**Work instructions:** Convert the records from the line containing "Add a new item" through the line containing "Looking at the screenshot, I should (x=296, y=233).", inclusive, into a Markdown table with columns No. and Text, omitting blank lines.

**Dataset content:**

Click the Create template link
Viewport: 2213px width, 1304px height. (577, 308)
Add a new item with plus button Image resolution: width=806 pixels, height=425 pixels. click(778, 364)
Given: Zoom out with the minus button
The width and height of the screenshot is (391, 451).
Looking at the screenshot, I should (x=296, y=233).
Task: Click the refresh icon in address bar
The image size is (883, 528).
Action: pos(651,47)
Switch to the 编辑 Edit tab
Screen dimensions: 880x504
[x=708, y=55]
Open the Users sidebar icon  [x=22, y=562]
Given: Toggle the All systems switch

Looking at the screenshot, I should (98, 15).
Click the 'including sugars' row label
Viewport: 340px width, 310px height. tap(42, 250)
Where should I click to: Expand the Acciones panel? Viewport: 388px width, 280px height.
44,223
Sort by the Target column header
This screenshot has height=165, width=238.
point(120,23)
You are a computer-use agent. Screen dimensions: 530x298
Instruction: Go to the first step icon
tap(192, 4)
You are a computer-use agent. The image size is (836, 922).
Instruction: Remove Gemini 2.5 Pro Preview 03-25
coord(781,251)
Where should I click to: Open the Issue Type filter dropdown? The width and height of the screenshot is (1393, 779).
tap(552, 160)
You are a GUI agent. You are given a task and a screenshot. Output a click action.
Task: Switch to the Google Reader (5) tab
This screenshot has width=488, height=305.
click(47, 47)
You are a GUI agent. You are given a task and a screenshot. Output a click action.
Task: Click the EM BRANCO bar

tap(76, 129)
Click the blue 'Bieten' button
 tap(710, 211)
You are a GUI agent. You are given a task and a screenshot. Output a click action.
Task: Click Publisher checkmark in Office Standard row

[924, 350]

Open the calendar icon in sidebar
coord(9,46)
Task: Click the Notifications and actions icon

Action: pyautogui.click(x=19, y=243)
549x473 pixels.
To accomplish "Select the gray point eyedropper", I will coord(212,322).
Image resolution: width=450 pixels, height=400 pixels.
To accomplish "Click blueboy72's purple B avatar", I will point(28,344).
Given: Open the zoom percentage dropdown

**Solution for this task:**
| No. | Text |
|---|---|
| 1 | Add a new item with plus button Image resolution: width=806 pixels, height=425 pixels. click(778, 364) |
| 2 | Given: Zoom out with the minus button |
| 3 | The width and height of the screenshot is (391, 451). |
| 4 | Looking at the screenshot, I should (x=296, y=233). |